Fig 4. Oxidative stress in dystrophic diaphragm muscle.

Diaphragm (DIA) cross-sections showing dihydroethidium (DHE) fluorescence in C57BL/10 (A), saline-treated mdx mice (B), prednisone-treated mdx mice (C) and diacerhein-treated mdx mice (D). The graphs (E) show the DHE staining area (%) in C57BL/10 mice (Ctrl), saline-treated mdx mice (mdx), prednisone-treated mdx mice (mdxP) and diacerhein-treated mdx mice (mdxD). DIA cross-sections showing autofluorescent lipofuscin granules (white arrow) in Ctrl (F), mdx (G), mdxP (H) and mdxD (I). The graphs (J) show the number of lipofuscin granules x 10⁻⁴/mm³ in Ctrl, mdx, mdxP and mdxD groups. In (K), western blotting analysis of 4-hydroxynonenal (4-HNE)-protein adducts.
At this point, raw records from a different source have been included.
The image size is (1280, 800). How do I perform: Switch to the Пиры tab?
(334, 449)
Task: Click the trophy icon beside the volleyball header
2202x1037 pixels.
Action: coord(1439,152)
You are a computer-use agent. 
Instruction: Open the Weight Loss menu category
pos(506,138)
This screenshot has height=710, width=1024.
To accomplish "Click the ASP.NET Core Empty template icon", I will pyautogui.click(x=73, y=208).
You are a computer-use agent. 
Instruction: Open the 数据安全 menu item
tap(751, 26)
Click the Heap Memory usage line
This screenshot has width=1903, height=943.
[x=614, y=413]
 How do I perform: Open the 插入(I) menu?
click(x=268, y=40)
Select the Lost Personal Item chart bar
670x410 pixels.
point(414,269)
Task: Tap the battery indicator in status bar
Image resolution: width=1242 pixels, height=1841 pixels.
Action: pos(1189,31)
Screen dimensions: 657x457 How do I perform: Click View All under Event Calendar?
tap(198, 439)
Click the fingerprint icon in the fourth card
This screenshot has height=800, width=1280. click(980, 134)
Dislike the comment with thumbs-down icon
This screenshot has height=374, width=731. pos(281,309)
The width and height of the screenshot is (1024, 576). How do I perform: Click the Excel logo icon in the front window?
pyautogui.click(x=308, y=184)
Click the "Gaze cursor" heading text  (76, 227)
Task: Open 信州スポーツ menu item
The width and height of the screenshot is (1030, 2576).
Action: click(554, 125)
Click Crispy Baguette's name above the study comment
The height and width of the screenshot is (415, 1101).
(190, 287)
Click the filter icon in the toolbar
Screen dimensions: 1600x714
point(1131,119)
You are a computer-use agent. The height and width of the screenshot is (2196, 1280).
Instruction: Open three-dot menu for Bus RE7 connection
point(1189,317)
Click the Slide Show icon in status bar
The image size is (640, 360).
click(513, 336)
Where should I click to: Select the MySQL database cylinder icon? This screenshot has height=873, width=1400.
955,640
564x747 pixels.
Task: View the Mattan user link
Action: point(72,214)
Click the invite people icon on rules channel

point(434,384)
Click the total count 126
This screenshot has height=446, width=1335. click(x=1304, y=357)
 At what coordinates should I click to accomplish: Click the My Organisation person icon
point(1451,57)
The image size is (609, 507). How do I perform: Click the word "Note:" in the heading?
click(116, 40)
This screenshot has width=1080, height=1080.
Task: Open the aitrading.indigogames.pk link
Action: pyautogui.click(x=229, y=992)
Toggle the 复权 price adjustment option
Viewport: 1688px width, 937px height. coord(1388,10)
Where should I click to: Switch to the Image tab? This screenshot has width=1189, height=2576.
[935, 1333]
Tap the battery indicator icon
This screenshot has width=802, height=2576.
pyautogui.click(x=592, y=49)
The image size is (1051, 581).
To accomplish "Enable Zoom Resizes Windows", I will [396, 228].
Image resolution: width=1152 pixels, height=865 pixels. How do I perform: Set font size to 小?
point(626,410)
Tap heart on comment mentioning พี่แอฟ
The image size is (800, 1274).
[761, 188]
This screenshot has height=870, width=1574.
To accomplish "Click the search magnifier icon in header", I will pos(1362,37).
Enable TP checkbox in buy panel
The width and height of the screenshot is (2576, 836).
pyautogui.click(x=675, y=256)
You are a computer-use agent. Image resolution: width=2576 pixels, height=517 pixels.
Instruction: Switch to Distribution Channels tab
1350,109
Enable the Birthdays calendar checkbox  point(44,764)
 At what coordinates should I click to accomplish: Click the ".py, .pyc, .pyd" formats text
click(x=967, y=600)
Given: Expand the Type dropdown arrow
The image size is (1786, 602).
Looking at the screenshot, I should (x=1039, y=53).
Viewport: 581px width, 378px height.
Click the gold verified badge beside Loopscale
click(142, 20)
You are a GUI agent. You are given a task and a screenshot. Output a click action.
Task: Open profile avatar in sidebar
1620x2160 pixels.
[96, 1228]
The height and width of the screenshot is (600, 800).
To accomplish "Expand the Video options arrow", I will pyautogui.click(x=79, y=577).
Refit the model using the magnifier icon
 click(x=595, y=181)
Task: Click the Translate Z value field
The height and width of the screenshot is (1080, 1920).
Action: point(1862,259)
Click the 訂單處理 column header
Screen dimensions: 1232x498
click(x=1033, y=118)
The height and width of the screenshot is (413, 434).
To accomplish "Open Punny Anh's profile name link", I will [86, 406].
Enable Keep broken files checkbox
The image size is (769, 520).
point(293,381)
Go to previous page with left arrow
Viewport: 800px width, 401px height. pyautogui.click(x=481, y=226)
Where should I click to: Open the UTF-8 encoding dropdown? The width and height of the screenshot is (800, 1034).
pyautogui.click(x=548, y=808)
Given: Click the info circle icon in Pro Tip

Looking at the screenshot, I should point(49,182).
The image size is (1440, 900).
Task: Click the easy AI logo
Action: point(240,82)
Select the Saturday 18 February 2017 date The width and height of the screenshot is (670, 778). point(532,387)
Bands corresponding to protein (top row), and glyceraldehyde-3-phosphate dehydrogenase (GAPDH; used as loading control) (bottom row), are shown. The graphs show protein levels in the crude extracts of DIA muscle from Ctrl, mdx, mdxP and mdxD groups. The intensities of each band were quantified and normalized to those of the corresponding Ctrl (in order to obtain relative values). All values expressed as mean ± standard deviation (SD). ^aP ≤ 0.05 compared with Ctrl mice, ^bP ≤ 0.05 compared with mdx mice, ^cP ≤ 0.05 compared with prednisone-treated mdx mice (one-way ANOVA with Tukey’s post-hoc test).